GaN新製品でAIDCの電力効率を大幅改善
ルネサスが投入した新型GaNパワー半導体は、従来品に比べてオン抵抗を14%低減し、チップ面積も同程度縮小した。これにより発熱量が抑えられ、装置の小型化や冷却効率の向上が可能となる。価格も約10%引き下げており、コストパフォーマンス面でも競争力を強めた。
この新製品は、2024年に買収した米トランスフォームのGaN技術を活用して開発された。GaNは高速スイッチングと高耐圧を兼ね備え、高効率の電力変換に適する材料として注目されてきた。
これまで同社は主に電気自動車(EV)や産業機器向けに展開してきたが、EV市場の成長鈍化や中国勢の台頭を受け、事業の軸足を見直していた。
同社は今後、サンケン電気系の米ポーラーセミコンダクターと連携し、現在の150ミリメートルウエハーから200ミリメートルへの移行を進める。
さらに将来的には、山梨県の甲府工場において300ミリメートルGaNウエハーの製造体制を構築する構想もある。
市場では独インフィニオンテクノロジーズが先行している。

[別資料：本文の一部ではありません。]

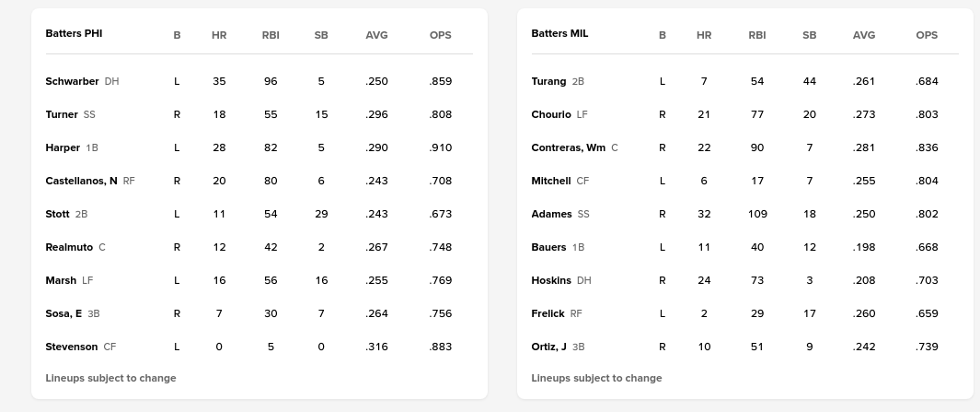Click the Stevenson player name
Viewport: 980px width, 412px height.
(x=71, y=347)
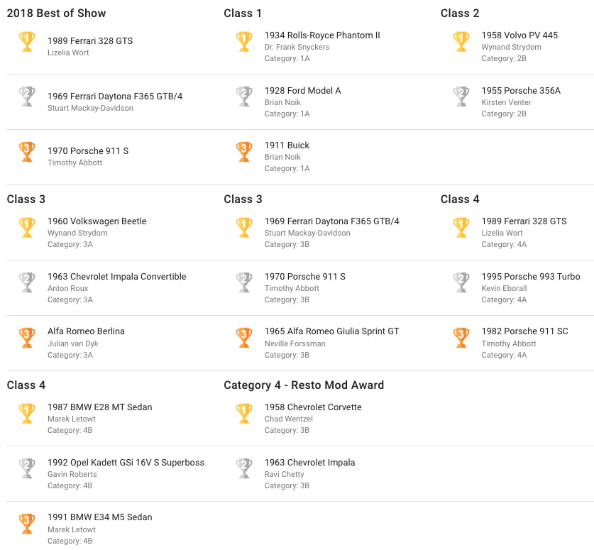Open 1965 Alfa Romeo Giulia Sprint GT entry
The width and height of the screenshot is (594, 550).
pyautogui.click(x=331, y=331)
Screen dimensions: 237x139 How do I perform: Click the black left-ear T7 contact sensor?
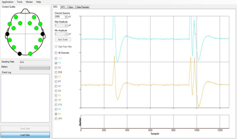click(x=7, y=34)
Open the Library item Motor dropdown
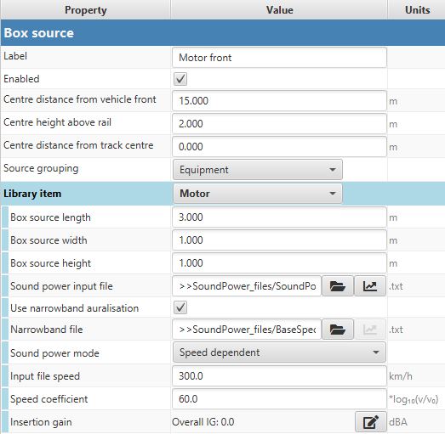The height and width of the screenshot is (434, 445). click(x=258, y=194)
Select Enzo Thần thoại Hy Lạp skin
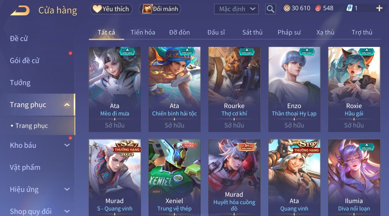Screen dimensions: 389x216 pos(294,89)
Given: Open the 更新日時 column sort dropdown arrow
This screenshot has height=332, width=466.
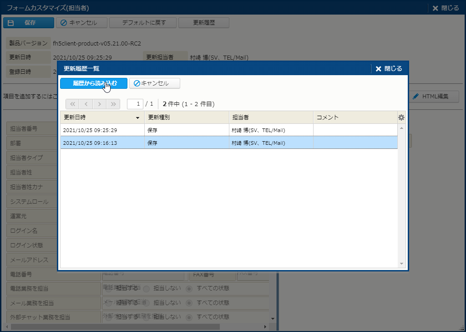Looking at the screenshot, I should [x=138, y=118].
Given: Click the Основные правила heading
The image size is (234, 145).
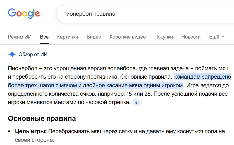Looking at the screenshot, I should [x=42, y=119].
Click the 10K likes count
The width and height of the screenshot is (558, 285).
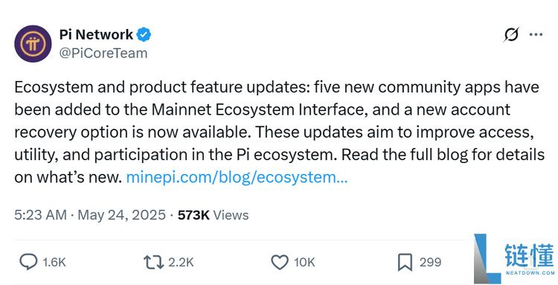point(304,263)
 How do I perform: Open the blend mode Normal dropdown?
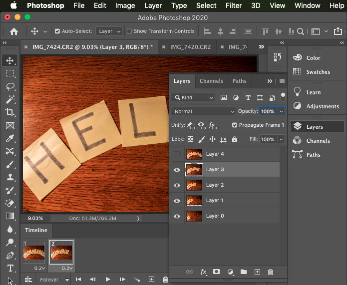(x=203, y=111)
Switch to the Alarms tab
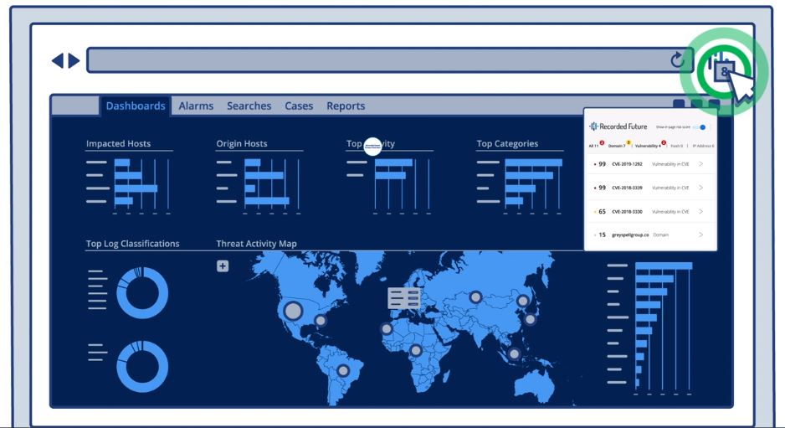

これに対してルネサスは、GaNデバイス単体ではなく、ドライバーICやコントローラーICなどを組み合わせたソリューションとして提供することで差別化を図る戦略を取る。
高効率化ニーズに商機 競争激化も視野に
AI処理の需要増大により、AIDCでは消費電力の抑制が急務となっている。高密度サーバーを稼働させながらも電力効率を最大化することが、運用コストとサステナビリティ両面で企業に課された課題だ。
GaNパワー半導体はこの要件に適合する技術として、今後の標準デバイスになりうる。
こうしたなか、ルネサスが打ち出す「ソリューション型提供」は、先行企業との差別化要素として機能する可能性がある。個別部品ではなく、相互に最適化された一括提供による開発期間の短縮やトータル効率の向上は、エンドユーザーにとっての訴求力が高い。
一方で、GaN市場は今後さらなる価格競争と技術革新の加速が予想される。ウエハーの大型化によるスケールメリットはコスト面で有利に働くが、供給能力の確保や製品の安定性も問われる。特に量産規模の大きな競合が参入を強める中で、ルネサスが持続的に差別化を維持できるかは注視される。
AI基盤インフラの長期的な需要増を背景に、ルネサスがこの分野で確固たる地位を築けるかどうかは、今後の製品展開と供給能力にかかっていると言える。